AN UNEXPECTED INHERITANCE
When Sara Jenkins’ larger-than-life grandmother dies in Lauren K. Denton’s The Hideaway, she unexpectedly leaves her the titular dilapidated bed and breakfast. Margaret “Mags” Van Buren and a collection of her best friends have been living there since before Sara can remember. To make matters worse, her grandmother’s dying wish was that she renovate the crumbling Victorian house, so Sara has to go back to live in her hometown of Sweet Bay, Alabama, until the job is done.
The Hideaway jumps back and forth between Sara’s return and her grandmother’s very first visit in 1960, when it functioned as a sanctuary for artists and beatniks due to its functionally nonexistent rent. Having lost her patience with her cheating husband, small-town housewife Margaret is drawn to the freedom of the proto-hippie residents of the house. Denton nicely evokes their sense of hope and rebellion, as well as the shock such characters, as mild as they seem to us now, would evoke in someone like Margaret.

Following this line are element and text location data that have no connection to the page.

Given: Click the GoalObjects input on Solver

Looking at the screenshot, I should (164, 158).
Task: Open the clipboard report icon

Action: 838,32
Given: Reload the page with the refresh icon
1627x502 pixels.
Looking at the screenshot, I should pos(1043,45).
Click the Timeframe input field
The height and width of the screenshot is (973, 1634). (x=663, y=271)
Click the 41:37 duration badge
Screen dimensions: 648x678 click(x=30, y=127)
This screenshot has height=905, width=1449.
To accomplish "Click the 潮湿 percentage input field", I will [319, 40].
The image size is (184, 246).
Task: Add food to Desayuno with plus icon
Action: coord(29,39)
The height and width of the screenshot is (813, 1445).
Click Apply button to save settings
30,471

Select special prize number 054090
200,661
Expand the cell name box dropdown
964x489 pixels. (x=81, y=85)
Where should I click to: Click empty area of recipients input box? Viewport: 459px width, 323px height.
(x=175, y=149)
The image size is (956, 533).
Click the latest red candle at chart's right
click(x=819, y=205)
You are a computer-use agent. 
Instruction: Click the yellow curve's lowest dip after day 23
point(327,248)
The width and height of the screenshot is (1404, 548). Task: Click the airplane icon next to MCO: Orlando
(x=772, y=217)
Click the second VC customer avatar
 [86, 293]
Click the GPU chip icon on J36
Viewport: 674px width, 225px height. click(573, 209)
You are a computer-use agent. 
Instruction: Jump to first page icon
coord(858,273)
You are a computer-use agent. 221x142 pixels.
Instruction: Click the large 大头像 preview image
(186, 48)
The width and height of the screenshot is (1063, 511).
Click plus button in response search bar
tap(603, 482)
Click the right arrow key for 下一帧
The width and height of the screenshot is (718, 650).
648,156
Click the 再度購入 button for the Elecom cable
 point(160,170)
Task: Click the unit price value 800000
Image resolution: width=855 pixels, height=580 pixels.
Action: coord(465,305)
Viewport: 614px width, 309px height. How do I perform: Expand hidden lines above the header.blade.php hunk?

In the present day, Denton avoids easy answers for Sara’s dilemma. She begins Sara’s story in the midst of her bustling business in the French Quarter, and throughout the book makes it clear how much passion and satisfaction she derives from her work. The only reason Sara is able to take on the job of renovating The Hideaway in the first place is because of the skills and knowledge she’s accumulated over the years running her store. Ultimately, the slower pace of Sweet Bay gives Sara the space to survey her life for the first time.
Rather than force a big-city conformity vs. small-town individuality conflict, The Hideaway is more interested in how two women in different time periods learn to invest in their own lives and listen to their own needs. Mags’ journey is especially rewarding. She is such a delightful character, and her growth so fascinating to watch, one wishes the entire book was about her and Denton let us see more of her in her full mature glory, rather that relegate most of those details to stories told by her friends and Sara’s memories. But the inclusion of Sara leads to some poignant final reveals and reunions that make The Hideaway sweet and satisfying.